El Mirador.News — Editorial del Día
La prensa internacional, representada hoy por El País América, ha elegido un ángulo peculiar para hablar de Puerto Rico: no la política, no la economía, no los problemas estructurales de la isla, sino la redención moral de una figura musical a través de sus acciones. Bad Bunny, o más precisamente Benito Antonio Martínez Ocasio, se convierte en el protagonista de un relato que, aunque aparentemente trata sobre un error arquitectónico llamado "la Casita", en realidad habla de cómo la reputación personal puede absorber y transformar la evaluación de los hechos.
El texto de El País es revelador en su estructura narrativa. Comienza identificando a la audiencia de Bad Bunny no por su ubicación geográfica sino por su adhesión emocional: los fans, los feministas que cantan "yo perreo sola", las mujeres que lloró en la Super Bowl. Luego describe cómo esa misma audiencia salió a defender la Casita, no porque creyeran que estuviera bien, sino porque creían que Benito Antonio era "un buen tipo". El periódico español identifica aquí un mecanismo psicológico: la transferencia de virtud personal hacia las acciones cuestionables.

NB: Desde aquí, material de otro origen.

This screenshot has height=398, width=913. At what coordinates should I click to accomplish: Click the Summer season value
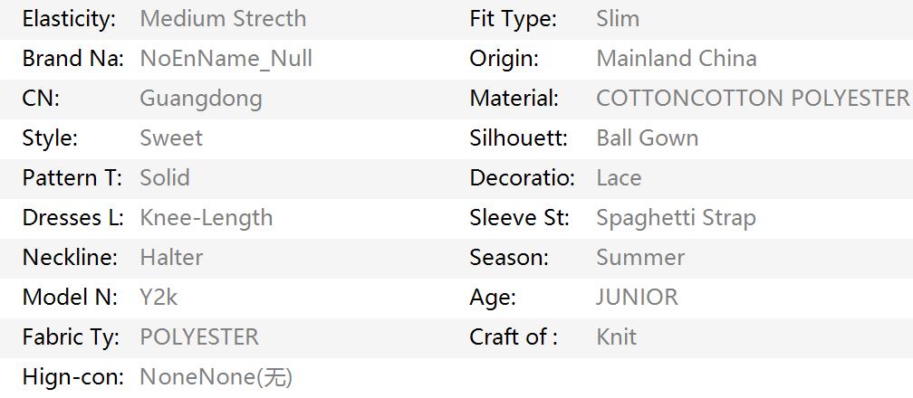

Lo significativo es que la prensa extranjera, al menos en esta cobertura, no interroga qué es la Casita, por qué fue un error, cuál fue su impacto real en Puerto Rico o qué significa para la política urbana y cultural de la isla. En cambio, se enfoca en la dinámica de defensa de un ídolo y en cómo la lealtad de los fans distorsiona el juicio sobre los hechos. Puerto Rico aparece aquí como telón de fondo de una discusión sobre la idolatría moderna y la ética de las celebridades, no como un territorio con sus propias complejidades.
Hay una ironía incómoda en esto. Cuando la prensa internacional cubre a Puerto Rico a través de sus figuras culturales más prominentes, tiende a convertir los problemas locales en anécdotas sobre celebridades. La isla se vuelve importante no por lo que necesita o enfrenta, sino por lo que sus artistas hacen o dejan de hacer. Y cuando esos artistas cometen errores, la cobertura se transforma en un análisis de la psicología de sus admiradores, no en una reflexión sobre las consecuencias reales para la comunidad.

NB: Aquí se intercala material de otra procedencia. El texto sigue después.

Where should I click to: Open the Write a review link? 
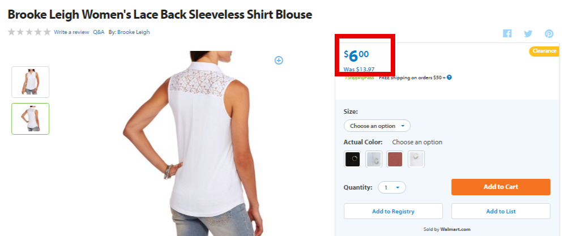coord(71,32)
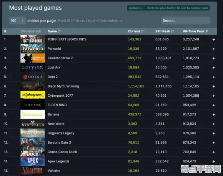Sort table by All-Time Peak column
Image resolution: width=223 pixels, height=176 pixels.
pos(196,31)
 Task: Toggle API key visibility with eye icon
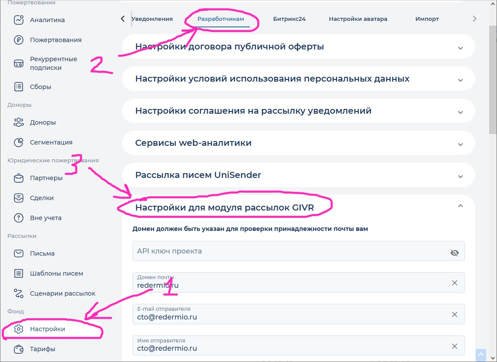tap(454, 252)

El País, al escribir sobre "la respuesta correcta de Benito Antonio", presume que existe una respuesta correcta, que el asunto puede resolverse en términos morales individuales. Pero la verdadera pregunta que la prensa extranjera evita es más incómoda: qué dice sobre Puerto Rico que sus problemas urbanos, culturales y políticos se filtren hacia el mundo principalmente a través de lo que hace o deja de hacer una estrella de música urbana.